Selected excerpt
Content starts
Finally in similar vein reinforcing the importance of recognising and understanding gender differences two EU reports. The first on gendered innovations that considers where there may be opportunities for innovation based on gender biases in population analysis – eg in cardiovascular disease historically it has been mainly males that have been studied – is this information as relevant to the female as the male? The second I guess reinforces the first by emphasising that the absence of thought about dimorphism in running and reporting of experiments is a bigger concern than any funding or recruitment gender inequities.

 

Chronobiology, chronotoxicity, chronoefficacy!

Just picked up this article on Wee1 expression in the circadian rhythm dependent intestinal damage induced by docetaxel from Fujimura’s group which identifies increased expression of Wee1 (controlled by the clock gene complex clock/bmal), phosphorylated CDK1, and cleaved Caspase-3 and lower levels of survivin in animals dosed with docetaxel 14 hours after lights on (HALO) compared with those dosed 2 HALO. The 14 HALO group showed increased intestinal damage compared with the 2 HALO group although the mechanistic relationship of the changes in protein expression and intestinal damage is unclear. Drug exposures were the same from the two dosing protocols. It has previously been suggested that docetaxel is more efficacious when dosed during the light period time point while another recent report highlighted the circadian nature of toxicity and efficacy of oxaliplatin. The idea of chronotherapy is, of course, not new with various reviews written on the field . Finally chronotoxicity as determined by MTD and efficacy for celecoxib is discussed with respect to efficacy in a breast cancer mouse xenograft model I found the results quite impressive.

However, this did set me thinking a few thoughts. Do we as research scientists consider sufficiently the timing of drug dosing either for efficacy or for minimising side effects either preclinically or clinically? Is this a variable that needs tighter control in the preclinical setting? What are the consequences on drug efficacy for those who suffer from disrupted sleep patterns (be it due to ill health, life style or required work patterns)? Could co-administration (or with a 12hr off-set) of an appropriate hypnotic (and its not entirely clear what would be an appropriate hypnotic) or improved sleep hygiene improve efficacy of some therapeutics?
Content ends
Assignment 1
Update the excerpt on gender differences and chronobiology starting with "Finally in similar" and going on through "recruitment gender inequities.", putting "respiratory disease" in place of "cardiovascular disease".
Assignment 2
Go on with the excerpt on gender differences and chronobiology from the point where it stops.
The rows below the text come from a separate source.

Records
Content starts
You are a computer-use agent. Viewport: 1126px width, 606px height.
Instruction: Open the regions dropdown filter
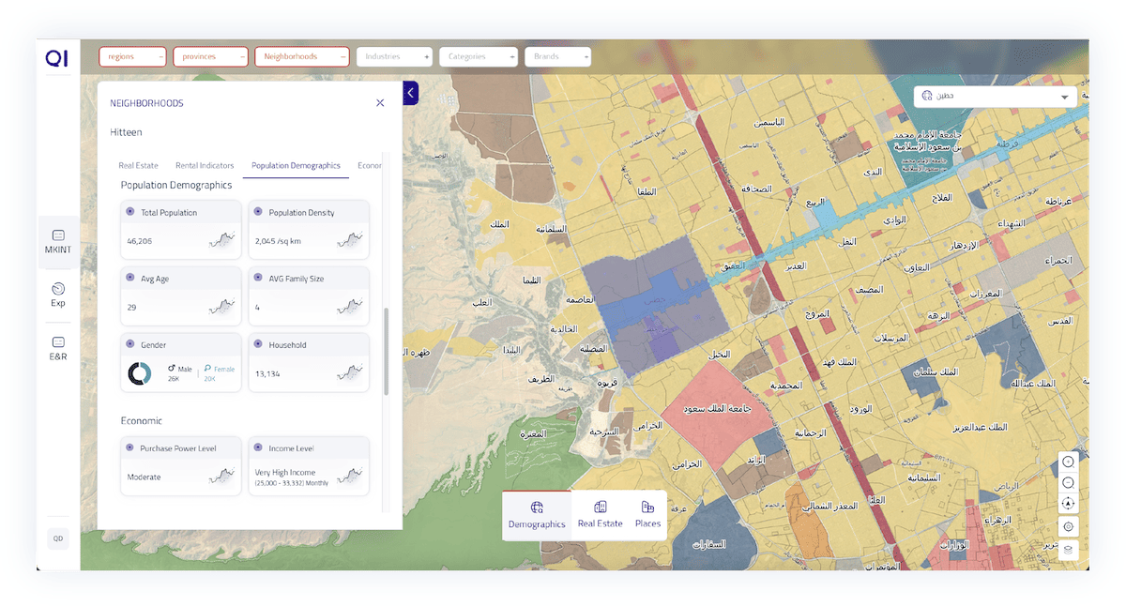tap(132, 56)
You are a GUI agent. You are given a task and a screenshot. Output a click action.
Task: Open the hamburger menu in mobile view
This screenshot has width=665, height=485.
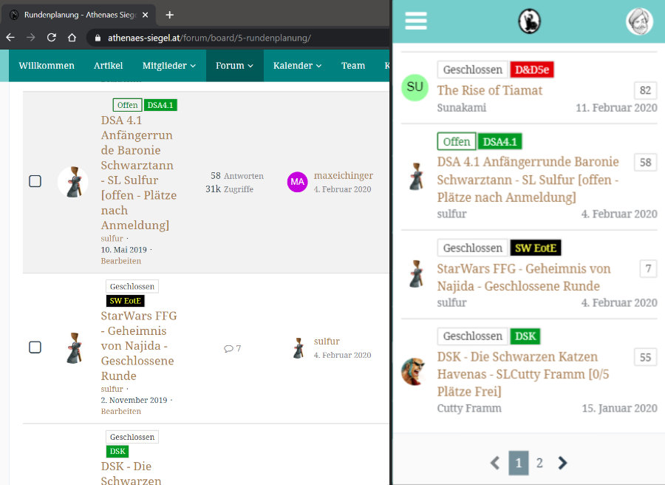[x=416, y=21]
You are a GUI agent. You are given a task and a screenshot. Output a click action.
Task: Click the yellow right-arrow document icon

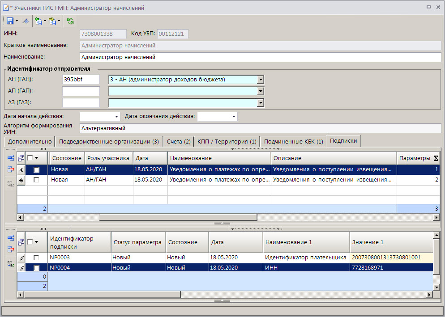[x=53, y=21]
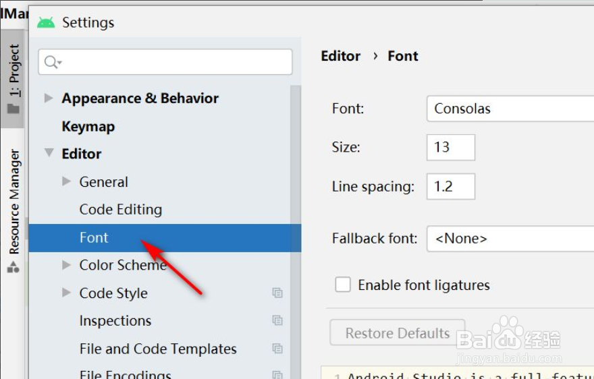Expand the Appearance & Behavior section
594x379 pixels.
(48, 98)
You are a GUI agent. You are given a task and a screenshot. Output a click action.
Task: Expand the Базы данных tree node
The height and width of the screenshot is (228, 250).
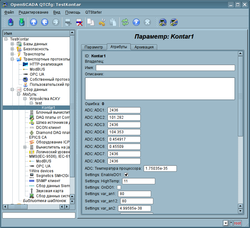pos(12,44)

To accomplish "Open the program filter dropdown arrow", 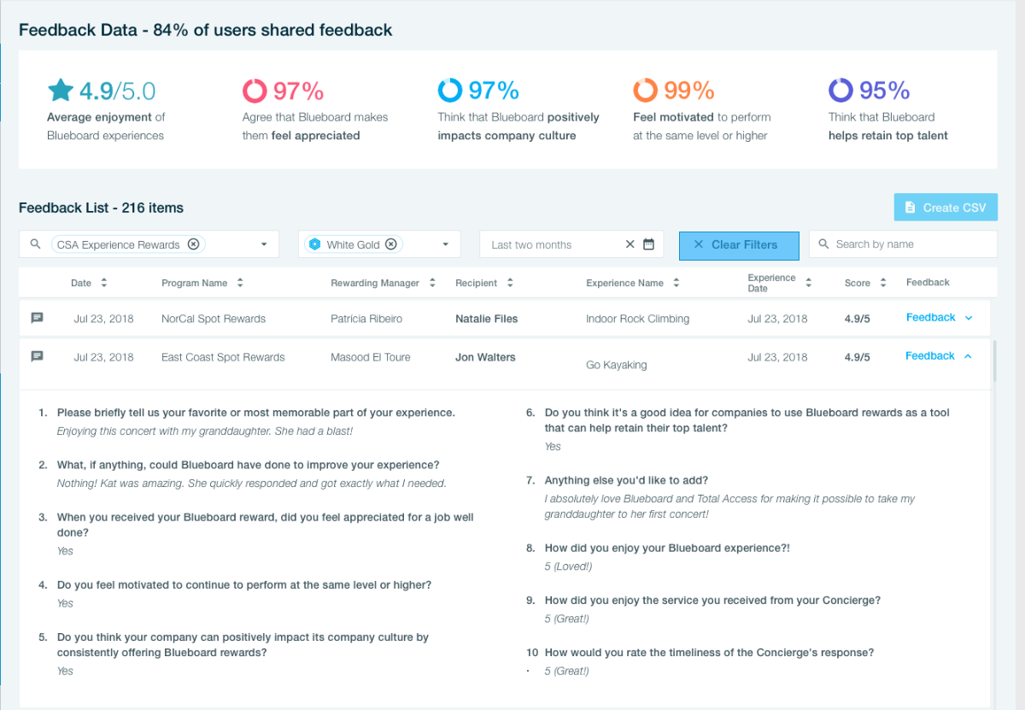I will (x=265, y=244).
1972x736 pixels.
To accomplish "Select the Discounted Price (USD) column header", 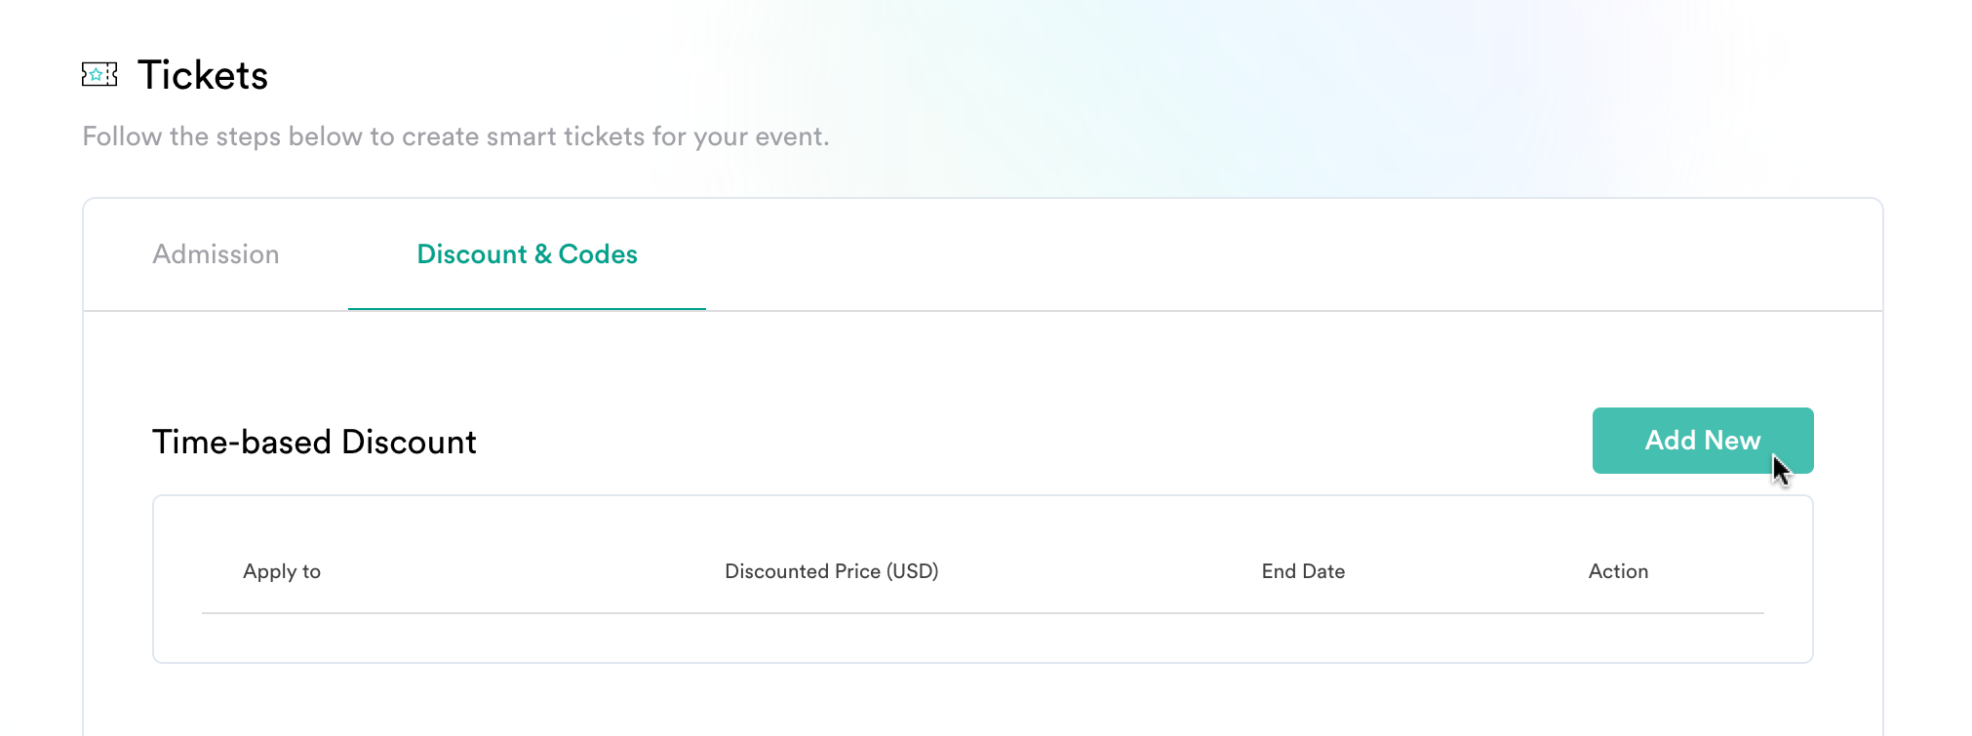I will pos(832,571).
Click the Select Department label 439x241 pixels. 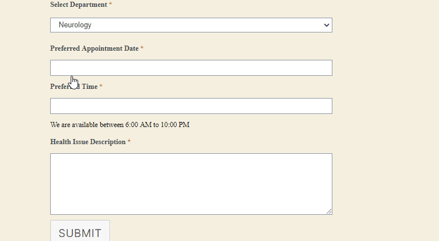click(79, 5)
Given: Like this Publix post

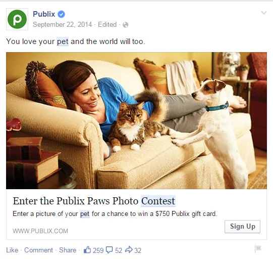Looking at the screenshot, I should click(12, 250).
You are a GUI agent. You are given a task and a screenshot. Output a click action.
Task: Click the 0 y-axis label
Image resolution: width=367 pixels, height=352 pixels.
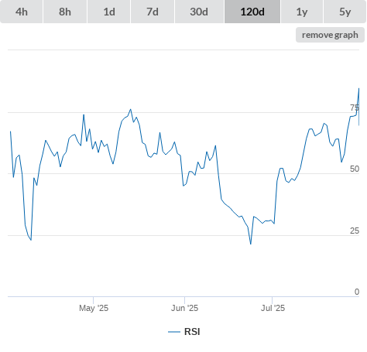[x=357, y=292]
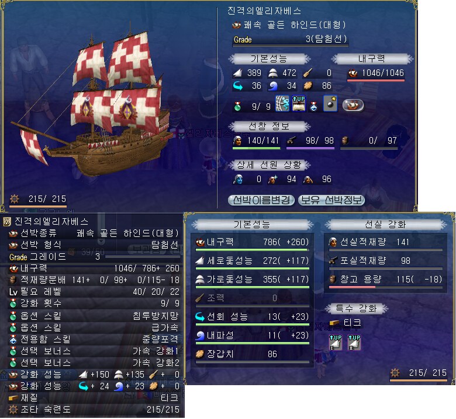Select the 티크 wood material icon
The image size is (456, 419).
pyautogui.click(x=335, y=323)
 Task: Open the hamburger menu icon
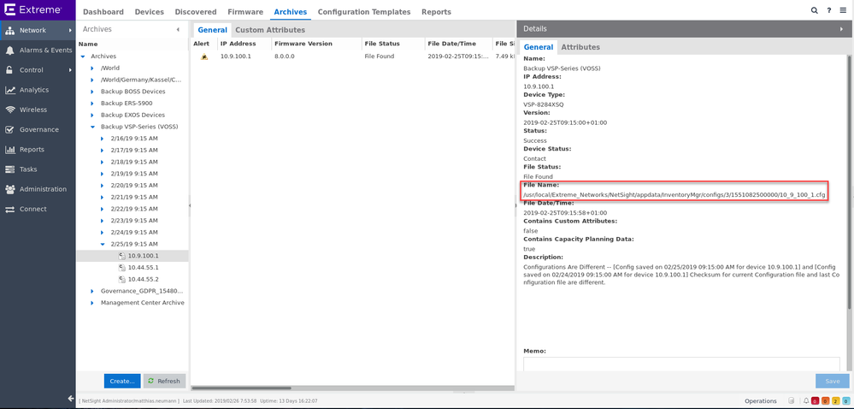pyautogui.click(x=843, y=10)
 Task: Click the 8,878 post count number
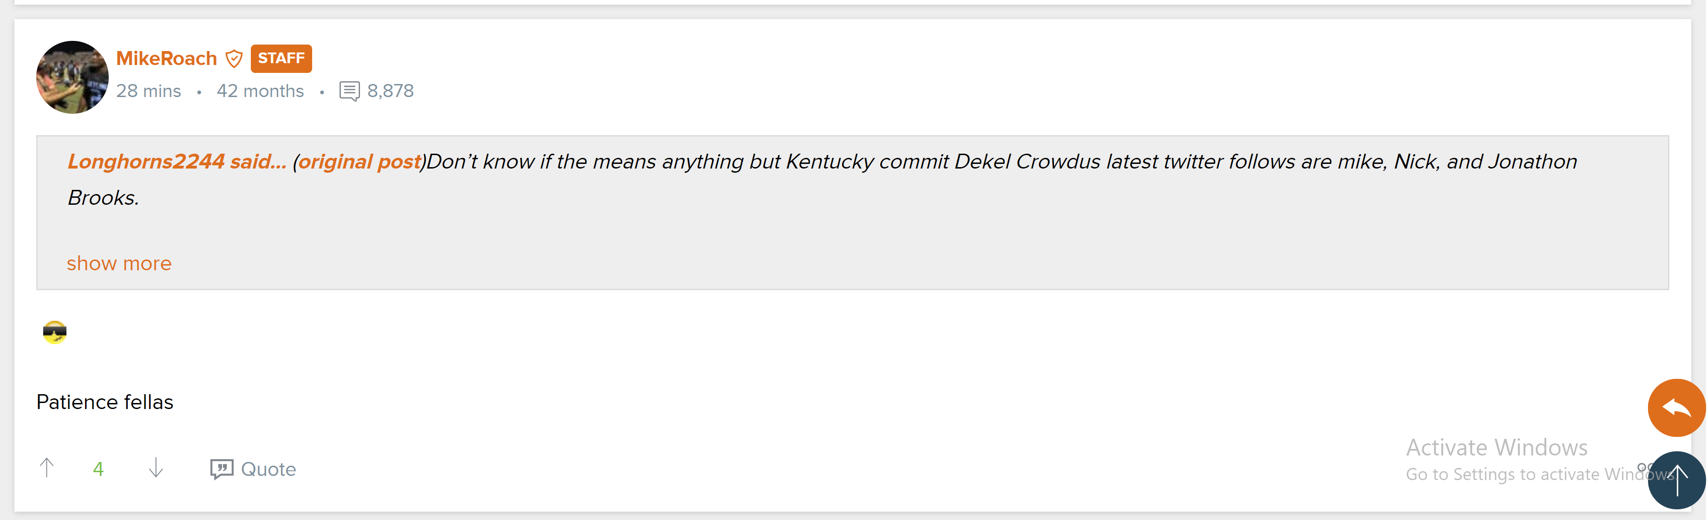click(x=390, y=91)
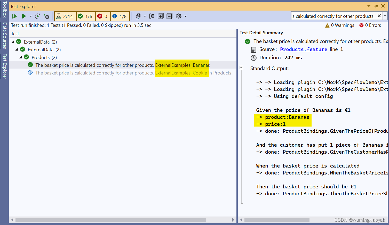Click the Run Failed Tests icon
This screenshot has height=225, width=389.
click(46, 16)
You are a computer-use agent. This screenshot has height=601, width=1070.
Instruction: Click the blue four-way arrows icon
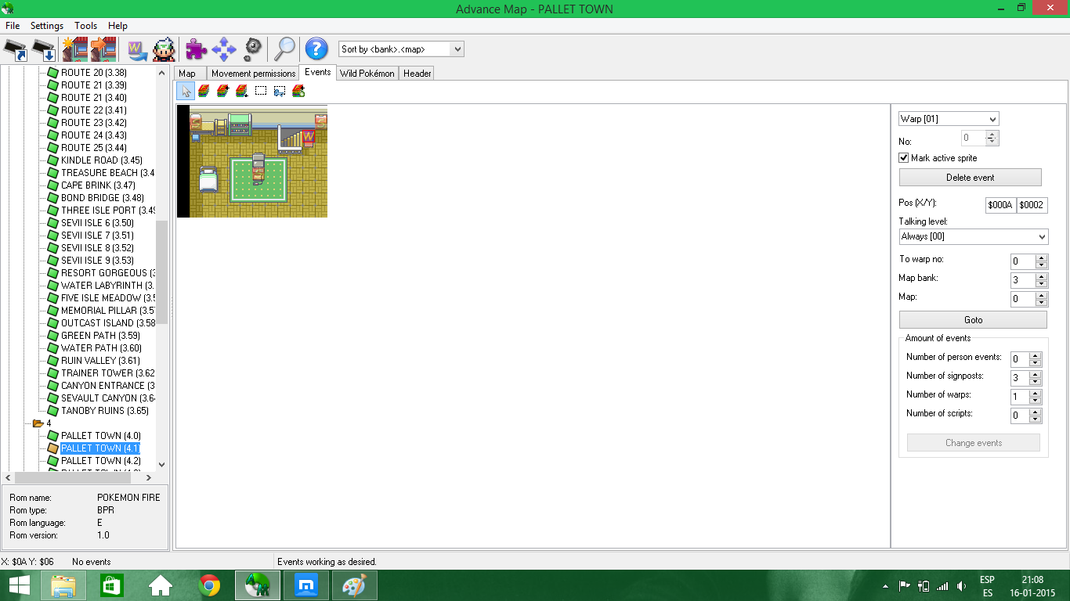(x=224, y=49)
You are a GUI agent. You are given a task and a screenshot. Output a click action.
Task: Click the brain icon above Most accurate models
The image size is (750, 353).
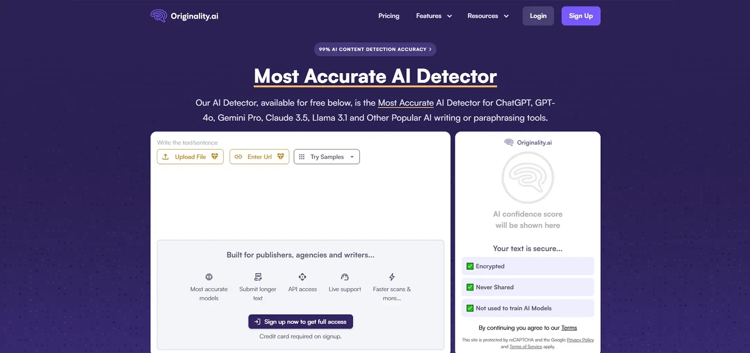209,277
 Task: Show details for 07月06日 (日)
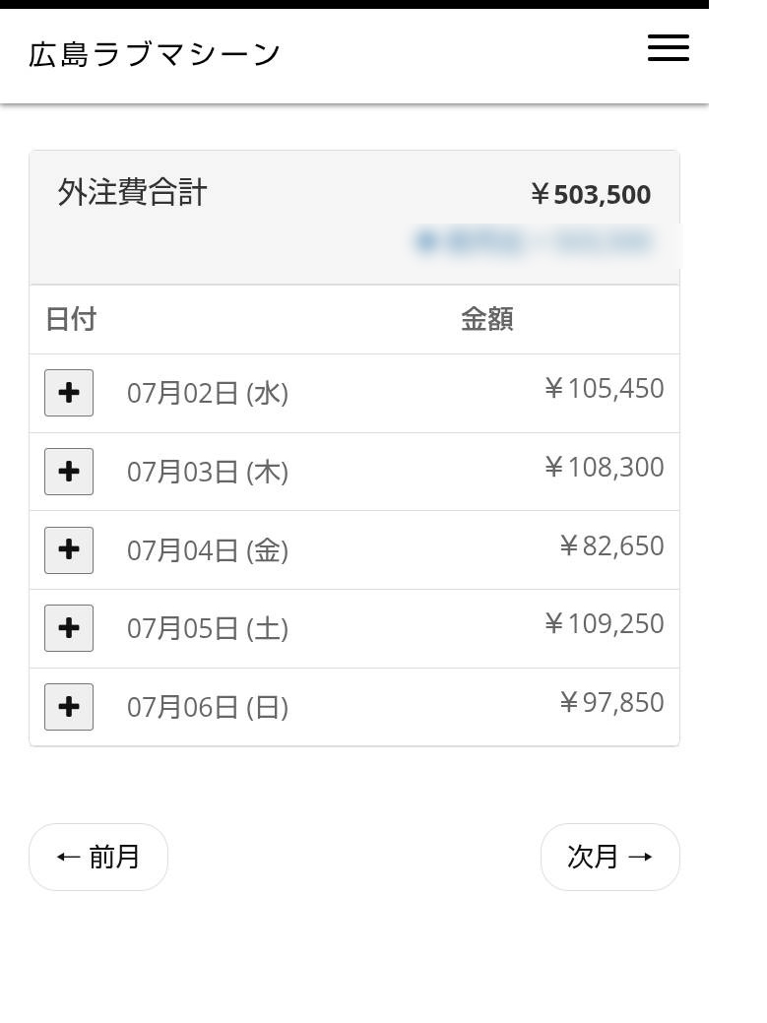click(69, 707)
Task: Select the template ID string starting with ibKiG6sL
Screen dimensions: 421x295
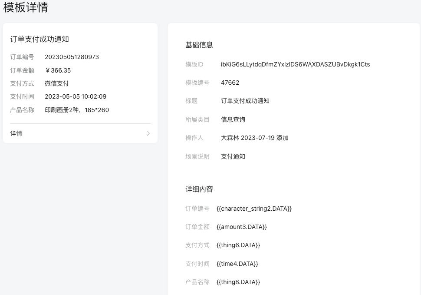Action: 295,64
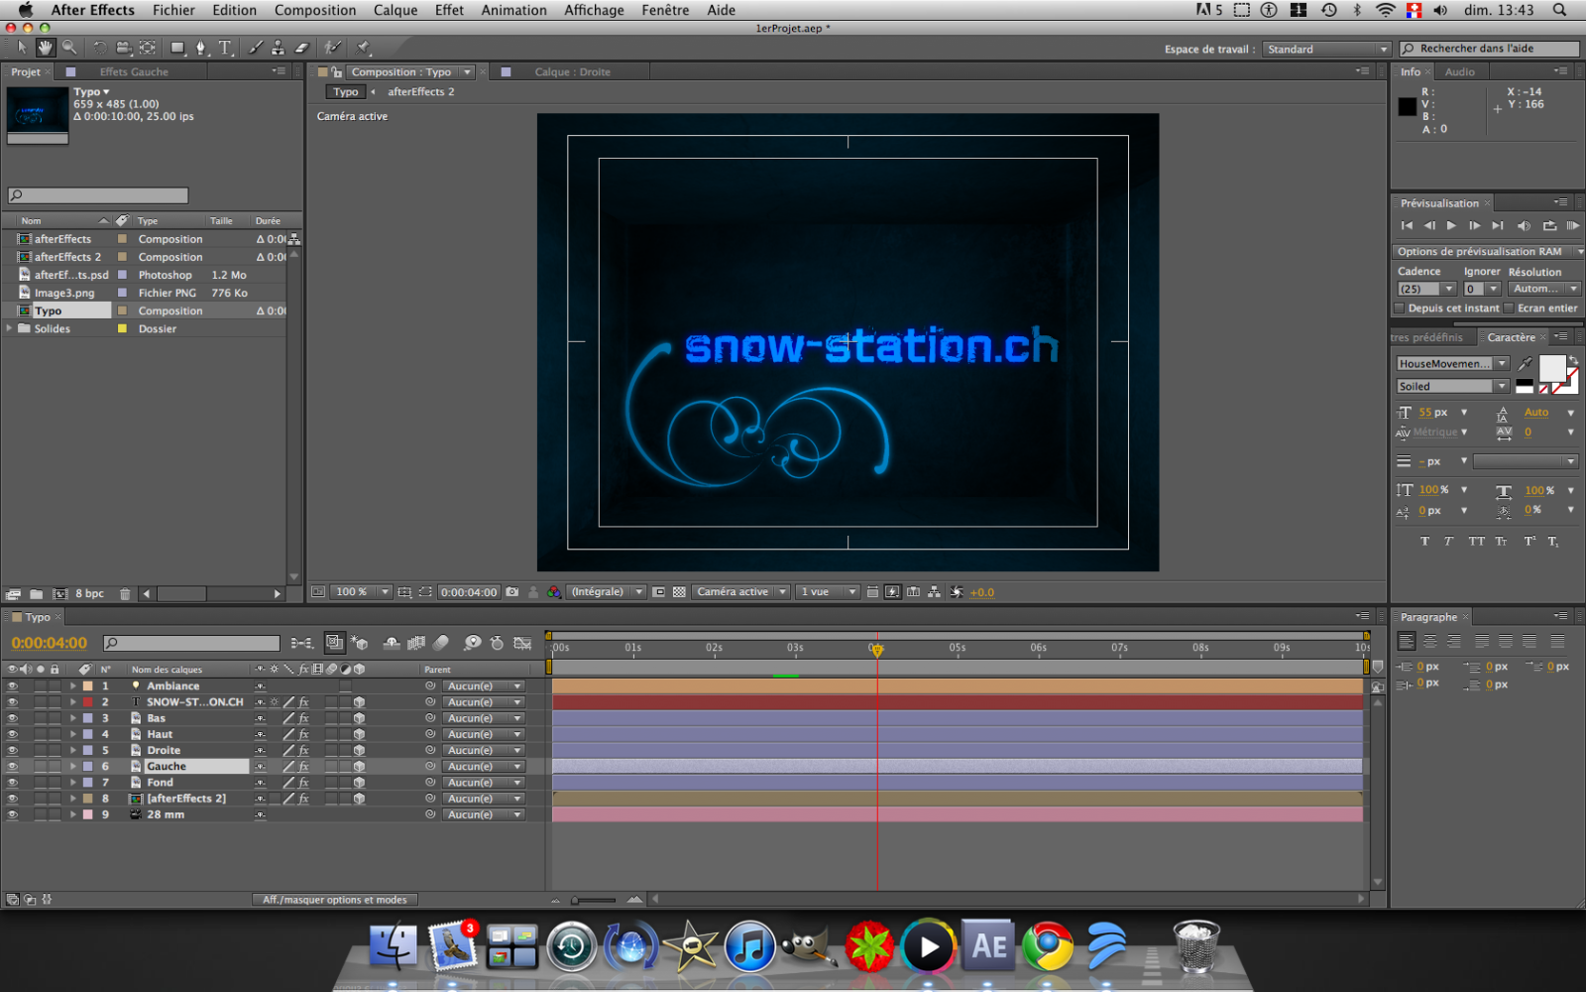Click the Puppet Pin tool
Image resolution: width=1586 pixels, height=992 pixels.
point(364,48)
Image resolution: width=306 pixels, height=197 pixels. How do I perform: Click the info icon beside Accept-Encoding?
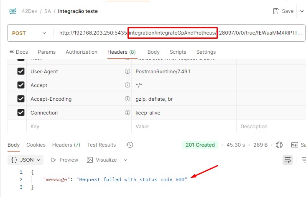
Content ends
Result 1
Finally in similar vein reinforcing the importance of recognising and understanding gender differences two EU reports. The first on gendered innovations that considers where there may be opportunities for innovation based on gender biases in population analysis – eg in respiratory disease historically it has been mainly males that have been studied – is this information as relevant to the female as the male? The second I guess reinforces the first by emphasising that the absence of thought about dimorphism in running and reporting of experiments is a bigger concern than any funding or recruitment gender inequities.

Result 2
Selective versus Specific

Am I the only one who worries about what might be a trivial point except for the ability to mislead when the word specific is used to describe how selective a compound is.  Specific to me implies that said compound interacts with one target and one target only – this we all know is nonsense.  At best a compound shows good selectivity (greater than 100 fold, greater than 1000 fold – whatever you might choose to define selective) against the targets it has been tested against and that of course assumes the assays can really be compared in such a simple way – is radioligand binding  a good measure of selectivity – what about the kinetics at target, functional efficacy etc.  Anyway back to selective v. specific the danger as I see it is when a compound gets described as “specific” any pharmacology seen with that compound is then ascribed to interaction with that target – which may be true but there again may not thus we can end up with a lot of fairly misleading literature.  Of course the worst case is when a compound is shown to have weak interaction against one target, tested against no another target and promptly described as specific – you will have all seen examples.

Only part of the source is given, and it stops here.